Mungkin sebagian dari kalian sadar bahwa akun Instagram @kerancuan_ adalah salah satu media healing gue. Karena itu, kadang-kadang gue seakan "menunggu-nunggu" feedback dari followers. Kalian mungkin bingung, kenapa gue nunggu-nunggu, kalau sesungguhnya menulis adalah cara gue berdamai dengan problematika pribadi. Well, gue juga nggak tahu pasti sih alasannya kenapa. Tapi gue rasa, deep inside gue sebenarnya ngerasain emosi-emosi yang nggak enak. Alhasil, gue jadi pengen dengar sesuatu yang menyenangkan dari pembaca, dalam bentuk apapun. Kesan-kesan, emoji, apa aja. Bukan untuk fame, tapi memang diam-diam mungkin gue ingin ada segelintir orang yang setidaknya memberi gue sign bahwa gue ini ada, terlihat dan terdengar. Apa yang gue tulis sebagai konten memang random, apa aja tergantung ide yang lewat di kepala. Kadang ada hubungannya dengan hidupku sendiri, kadang tentang orang lain, bisa juga soal hal-hal yang gue sendiri bingung dan hendak pertanyakan. Tapi, kalau memang kata-kata punya energi, barangkali kata-kata gue bisa terasa sebagai alarm dan teriakan minta tolong kali, ya. Somehow, gue ngeh bahwa butuh sesuatu, entah apa, untuk bisa menghadapi banyak hal... Makanya kadang, sadar nggak sadar, gue berharap bisa dapat impresi dari pembaca yang meyakinkan gue bahwa perasaanku sampai ke luar sana, menyentuh mereka.

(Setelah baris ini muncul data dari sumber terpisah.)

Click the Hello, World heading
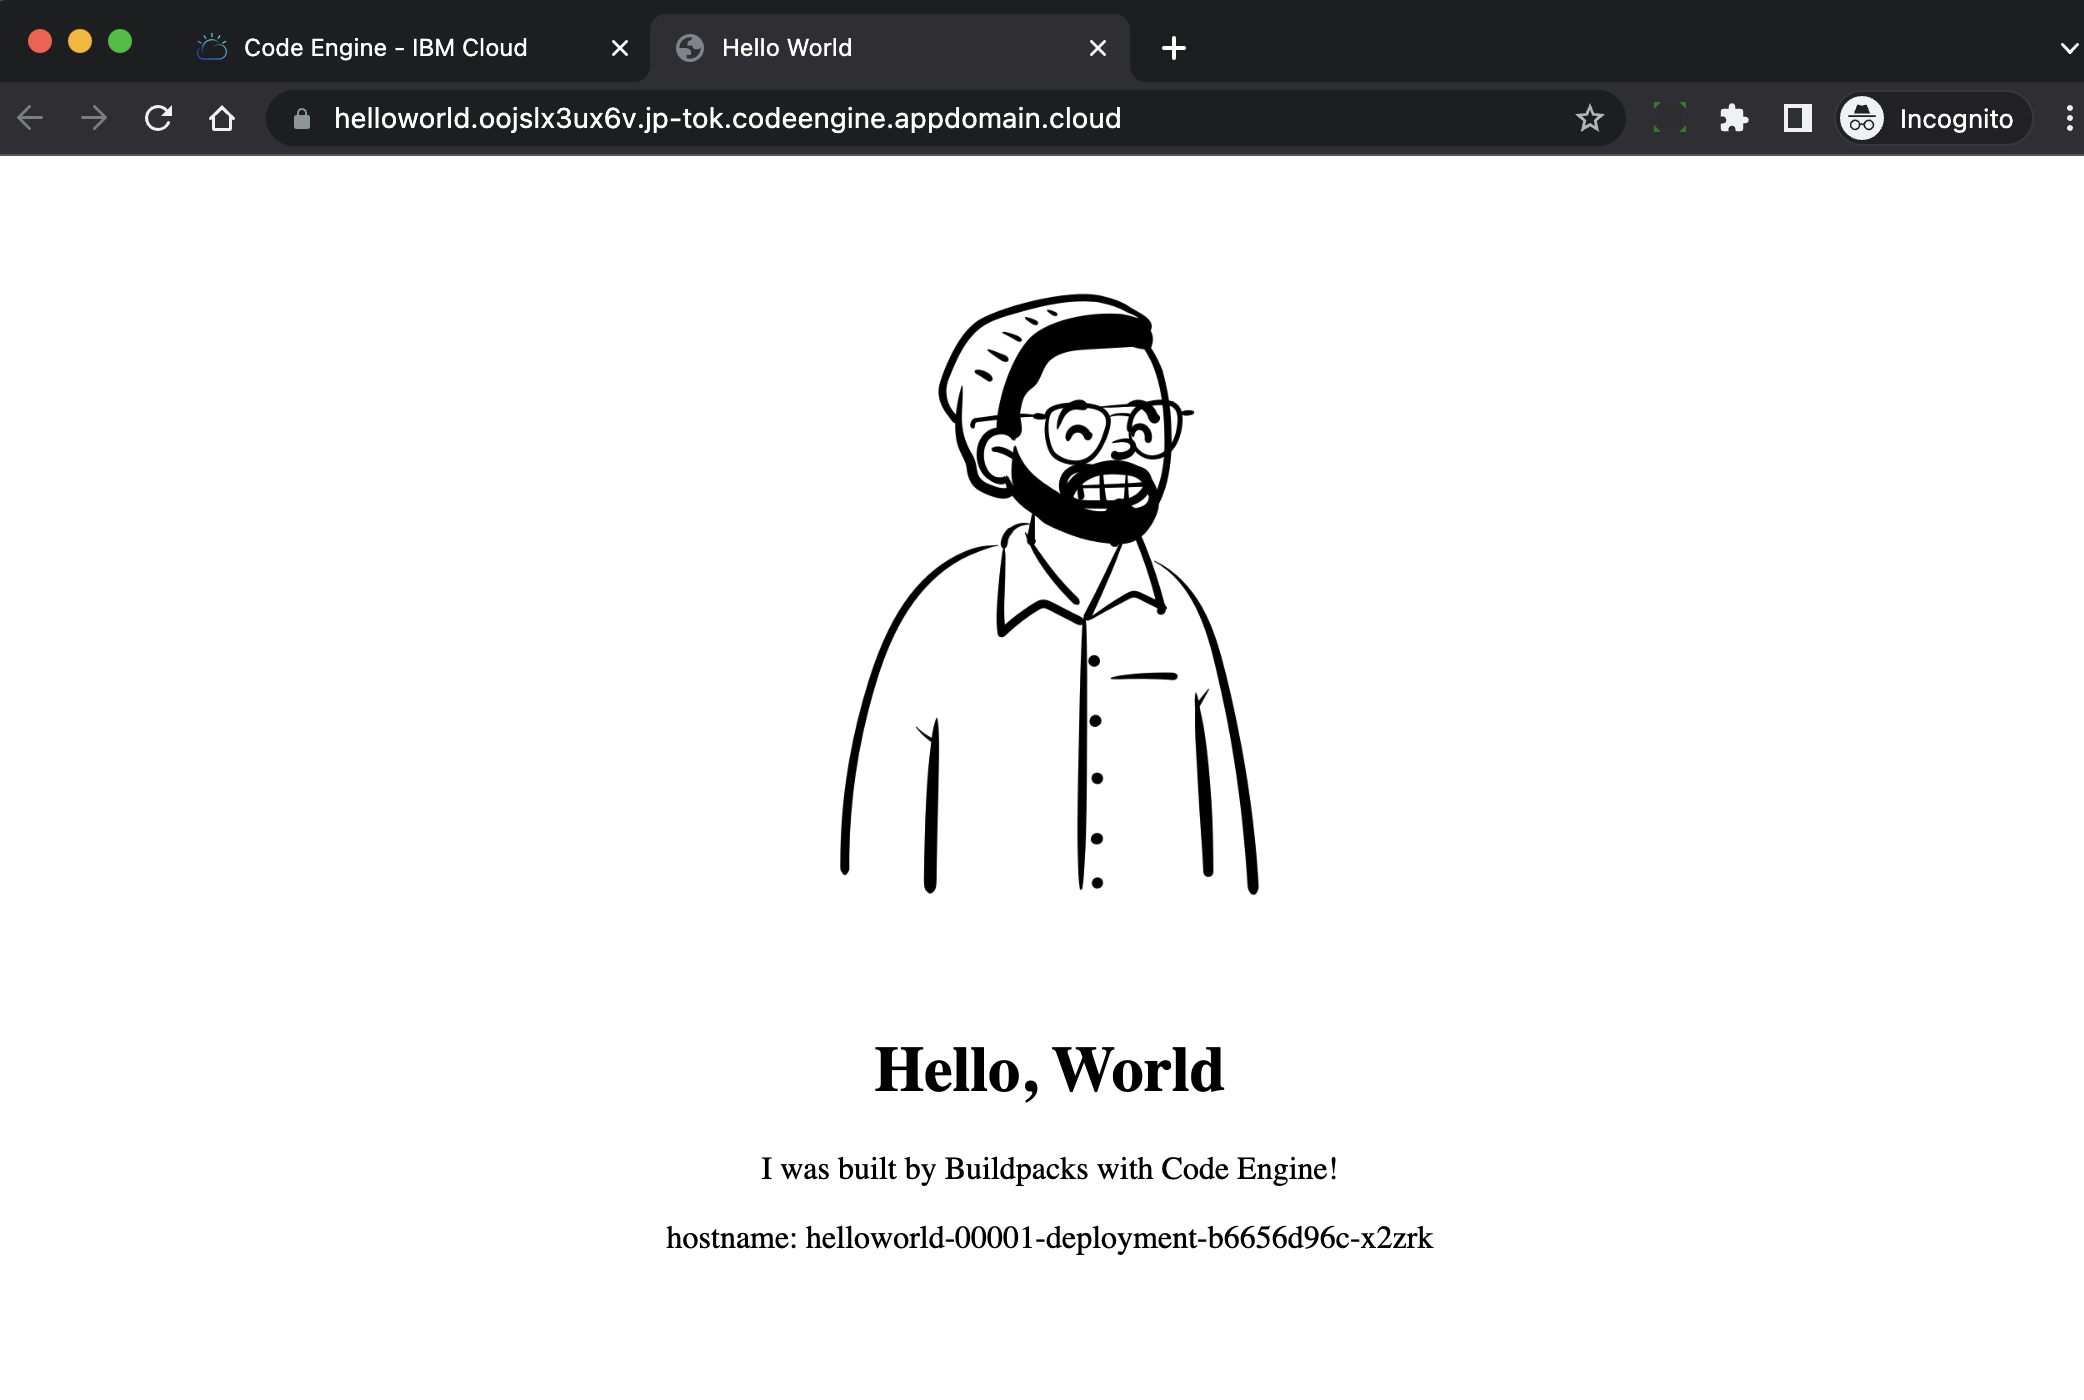pyautogui.click(x=1049, y=1070)
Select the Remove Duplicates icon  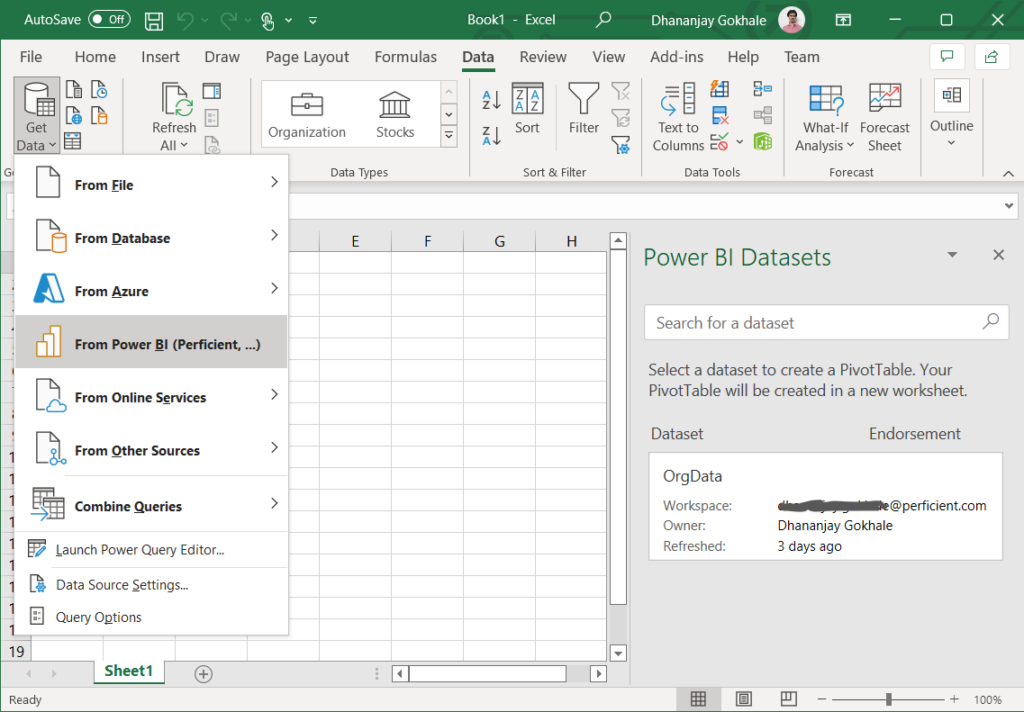click(x=720, y=116)

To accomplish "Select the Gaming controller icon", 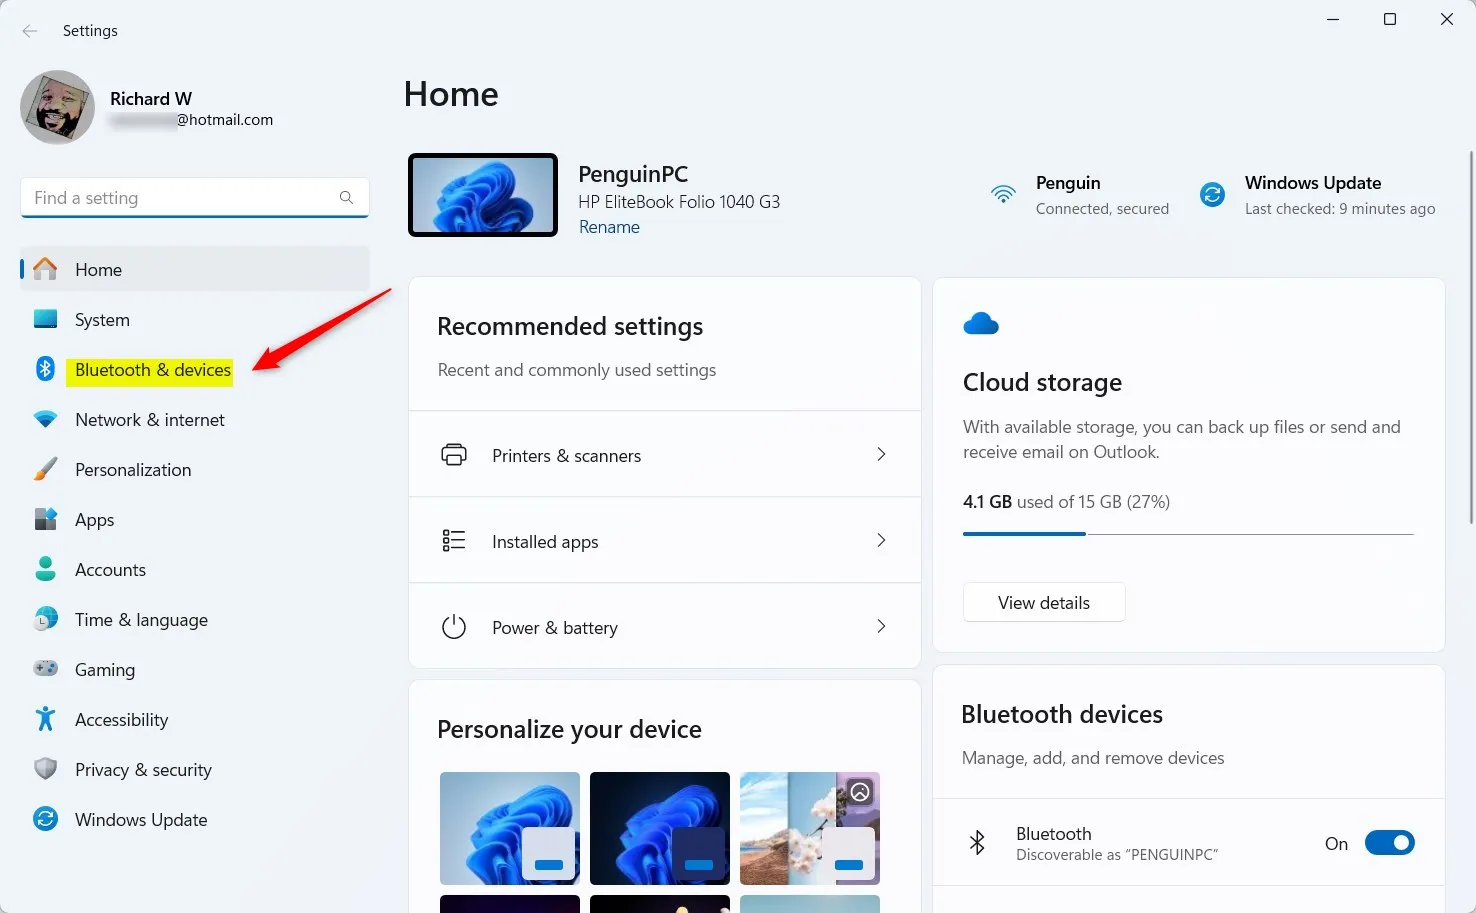I will 46,669.
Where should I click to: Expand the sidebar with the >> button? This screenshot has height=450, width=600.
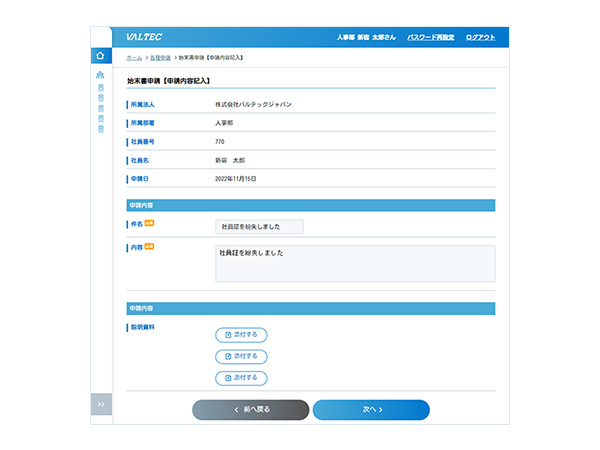[101, 404]
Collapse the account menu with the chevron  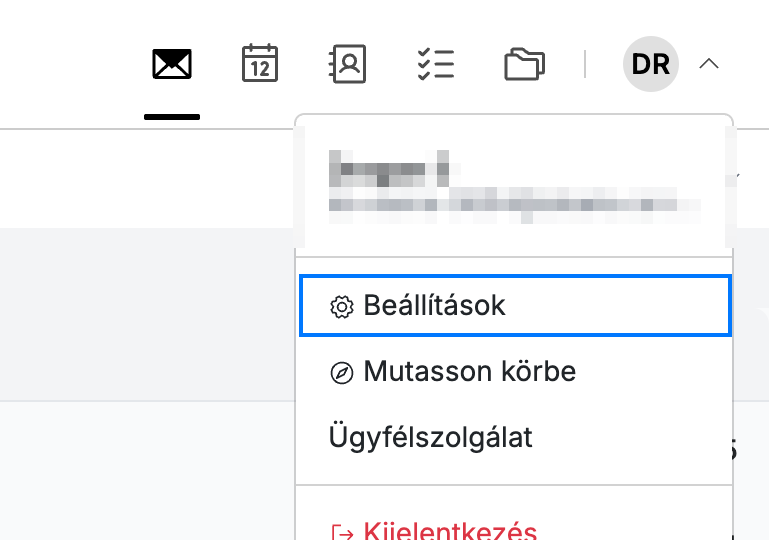(709, 64)
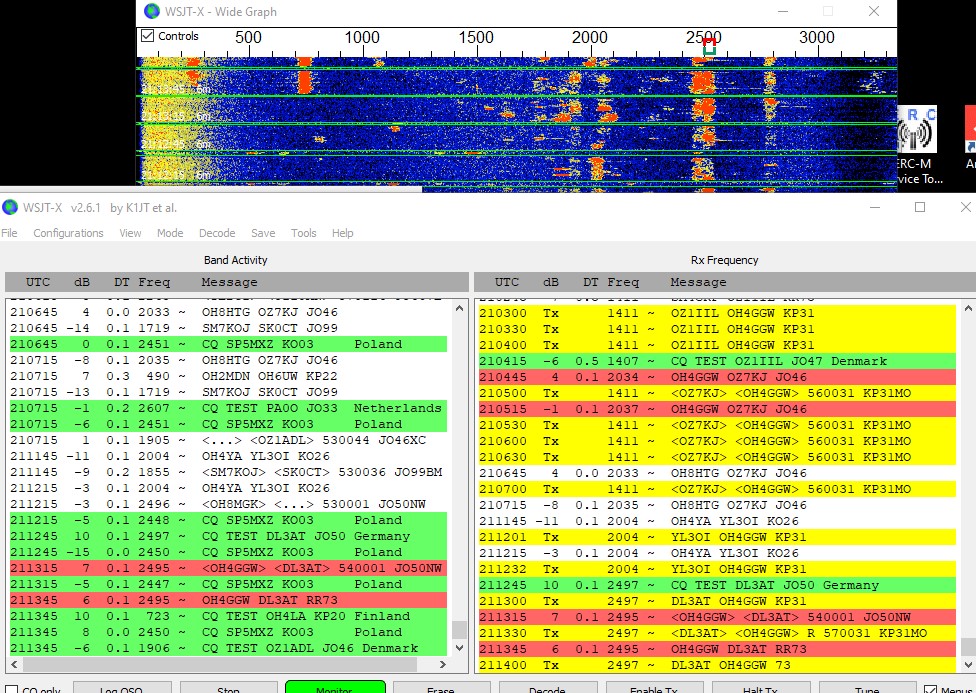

Hidup memang nggak pernah mudah dan semua orang masing-masing ada di medan perangnya. Gue nggak bilang bahwa masalah-masalah yang pernah, sedang, dan suatu saat akan gue alami adalah masalah paling buruk di dunia. Tapi, masalah tetaplah masalah, kan. Tetap mengganggu gue di manapun gue berada. Saat gue tidur, saat gue ngopi, saat gue cuma diam dan ngeliatin sekitar. Mereka tetap ada dan menunggu untuk diatasi. 


Sekalipun banyak masalah yang menguasai kepala gue, entah kenapa udah cukup lama gue nggak nangis. Gue cenderung agak lempeng aja. Dissapointed but not surprised. Kalaupun nangis, ya nggak betul-betul 'nangis'. Paham, kan? Karena hal tersebut, gue justru khawatir perasaan nggak nyaman gue itu nggak berhasil tersalurkan dengan baik. Gue nggak seemosional dulu dan entah apakah ini lebih baik atau lebih buruk jatuhnya. Ah, tiba-tiba aja gue ingat kata-kata karakter Keum Jan Di di drama Boys Over Flowers yang sekarang gue tonton ulang setelah 11 tahun berlalu: 

"Aku bisa menahan lapar. Cuaca dingin pun bisa kutahan. Tapi satu yang membuatku tidak tahan. Melihat orang yang kusayangi menderita (karena aku)." 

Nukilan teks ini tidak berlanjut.